Keaton’s performance is one of his best, the rigid façade of professional detachment barely slipping – even in a heated argument with Rezendes where the latter, shaken by the material they’re dealing with, urges Robinson to go to press early – and just smallest crack appearing when he finally admits to his complacency in not pursuing the story first time round; but the smallest crack is all you need. There’s a world of regret in his eyes and he seems to diminish, ever so slightly, in relation to the mise en scene.

The rest of the team have their individual moments of near-breaking-point, the most squirmy being Carroll’s when he realises that a “treatment centre” – a sort of halfway house where paedophile priests are sequestered – is just a block away from his house. From his children. The film could have spiralled into melodrama here, but McCarthy stages the scene observationally, letting the significance of Carroll’s discovery carry its own weight, and playing James’s response as helplessness rather than chest-beating outrage. Ditto Pfeiffer’s turmoil – everything reduces to a point of domestic banality where a recalcitrant dishwasher is the straw that breaks the journalist’s emotional equilibrium.

Mainly, though, McCarthy structures and styles the film as a procedural. Indeed, its unpretentious cinematography and sense of documentary realism are evocative of ’70s classics ‘The French Connection’ and ‘Three Days of the Condor’, except without the thriller elements. The set-piece where Rezendes races against time to requisition a file from the courthouse before the church’s legal eagles can bury it is the closest ‘Spotlight’ comes to an action scene.

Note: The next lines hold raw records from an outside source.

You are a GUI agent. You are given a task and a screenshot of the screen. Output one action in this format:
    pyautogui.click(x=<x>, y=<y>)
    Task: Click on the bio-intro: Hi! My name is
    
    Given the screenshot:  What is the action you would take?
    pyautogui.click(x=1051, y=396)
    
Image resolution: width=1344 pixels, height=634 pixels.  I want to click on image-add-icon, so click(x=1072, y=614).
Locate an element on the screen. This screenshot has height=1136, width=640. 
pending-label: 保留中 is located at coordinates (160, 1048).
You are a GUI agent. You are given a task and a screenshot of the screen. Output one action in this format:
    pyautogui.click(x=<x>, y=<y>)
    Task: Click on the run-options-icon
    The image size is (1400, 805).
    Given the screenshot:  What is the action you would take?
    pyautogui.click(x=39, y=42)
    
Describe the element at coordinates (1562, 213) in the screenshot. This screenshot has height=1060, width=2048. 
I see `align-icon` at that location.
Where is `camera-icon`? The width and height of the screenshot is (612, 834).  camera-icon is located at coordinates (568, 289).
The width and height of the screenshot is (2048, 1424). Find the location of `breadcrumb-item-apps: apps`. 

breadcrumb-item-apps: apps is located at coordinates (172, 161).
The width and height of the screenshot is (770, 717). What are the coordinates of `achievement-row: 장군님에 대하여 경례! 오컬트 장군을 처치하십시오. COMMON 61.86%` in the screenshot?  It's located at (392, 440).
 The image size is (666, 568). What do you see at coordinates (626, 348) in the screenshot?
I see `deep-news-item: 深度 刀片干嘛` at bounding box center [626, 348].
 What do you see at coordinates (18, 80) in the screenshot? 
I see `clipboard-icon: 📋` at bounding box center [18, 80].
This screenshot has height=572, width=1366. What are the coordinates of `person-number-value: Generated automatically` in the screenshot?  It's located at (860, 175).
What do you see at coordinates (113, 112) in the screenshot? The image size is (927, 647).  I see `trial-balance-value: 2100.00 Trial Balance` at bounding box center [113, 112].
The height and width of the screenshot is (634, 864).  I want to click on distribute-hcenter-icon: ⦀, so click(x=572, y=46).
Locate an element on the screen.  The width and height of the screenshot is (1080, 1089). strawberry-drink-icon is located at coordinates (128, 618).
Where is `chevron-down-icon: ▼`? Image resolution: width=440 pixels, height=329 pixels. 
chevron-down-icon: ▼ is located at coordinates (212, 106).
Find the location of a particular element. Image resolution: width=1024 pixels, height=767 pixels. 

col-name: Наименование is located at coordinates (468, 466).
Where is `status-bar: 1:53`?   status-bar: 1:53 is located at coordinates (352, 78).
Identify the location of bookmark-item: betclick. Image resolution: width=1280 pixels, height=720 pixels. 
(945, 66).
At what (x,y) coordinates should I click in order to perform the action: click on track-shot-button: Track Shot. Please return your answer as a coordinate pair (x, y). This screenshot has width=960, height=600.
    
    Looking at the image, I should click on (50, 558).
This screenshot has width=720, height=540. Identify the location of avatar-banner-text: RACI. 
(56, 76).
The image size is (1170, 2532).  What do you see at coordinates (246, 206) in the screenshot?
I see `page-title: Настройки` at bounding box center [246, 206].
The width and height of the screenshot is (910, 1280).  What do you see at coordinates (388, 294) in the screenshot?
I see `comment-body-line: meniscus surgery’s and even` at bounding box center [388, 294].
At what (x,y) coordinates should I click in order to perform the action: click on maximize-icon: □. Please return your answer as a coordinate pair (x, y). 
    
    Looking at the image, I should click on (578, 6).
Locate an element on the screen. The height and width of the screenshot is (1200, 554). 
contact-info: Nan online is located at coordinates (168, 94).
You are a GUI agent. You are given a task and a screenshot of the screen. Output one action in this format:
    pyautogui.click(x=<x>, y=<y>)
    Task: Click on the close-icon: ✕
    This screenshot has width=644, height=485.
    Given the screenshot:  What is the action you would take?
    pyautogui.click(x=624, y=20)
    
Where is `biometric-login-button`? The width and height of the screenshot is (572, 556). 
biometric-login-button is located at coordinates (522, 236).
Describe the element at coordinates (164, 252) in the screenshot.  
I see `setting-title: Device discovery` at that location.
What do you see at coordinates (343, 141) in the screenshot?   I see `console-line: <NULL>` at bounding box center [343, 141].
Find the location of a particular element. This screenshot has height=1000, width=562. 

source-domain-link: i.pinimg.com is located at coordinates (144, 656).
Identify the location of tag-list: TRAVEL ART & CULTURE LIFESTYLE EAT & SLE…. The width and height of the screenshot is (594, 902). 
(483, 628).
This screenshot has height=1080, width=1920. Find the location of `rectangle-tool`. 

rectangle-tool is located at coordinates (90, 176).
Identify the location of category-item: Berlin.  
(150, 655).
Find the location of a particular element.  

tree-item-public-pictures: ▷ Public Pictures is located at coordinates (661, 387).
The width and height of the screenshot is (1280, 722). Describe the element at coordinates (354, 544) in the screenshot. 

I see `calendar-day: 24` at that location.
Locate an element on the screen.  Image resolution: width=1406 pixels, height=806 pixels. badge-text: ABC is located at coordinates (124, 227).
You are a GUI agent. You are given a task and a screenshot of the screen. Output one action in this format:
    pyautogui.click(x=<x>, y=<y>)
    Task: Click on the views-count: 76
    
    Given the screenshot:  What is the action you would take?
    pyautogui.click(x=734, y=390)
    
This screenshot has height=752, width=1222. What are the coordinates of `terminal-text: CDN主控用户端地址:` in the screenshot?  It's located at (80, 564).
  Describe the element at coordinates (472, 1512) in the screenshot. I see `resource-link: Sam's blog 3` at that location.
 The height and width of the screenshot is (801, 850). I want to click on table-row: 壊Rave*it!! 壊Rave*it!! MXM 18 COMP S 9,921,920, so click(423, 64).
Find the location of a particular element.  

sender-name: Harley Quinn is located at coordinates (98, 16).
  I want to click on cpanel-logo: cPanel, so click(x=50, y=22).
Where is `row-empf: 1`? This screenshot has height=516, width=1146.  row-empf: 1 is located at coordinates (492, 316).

Mainly, it’s a film of people talking in various locations – anonymous rooms, utilitarian offices, coffee shops, rainy streets – and it’s never less than utterly compelling.


The script never shies from what Boston’s deviant priests have done – and not just Boston’s: a chilling end-credits crawl states the locations of church-sanction abuses uncovered subsequent to the Spotlight investigation; widespread is an understatement – but a human voice is always found and each survivor’s story is dignified by sympathetic performances and the bigger picture of lives lived in an ongoing struggle to define themselves by something other than that which was done to them.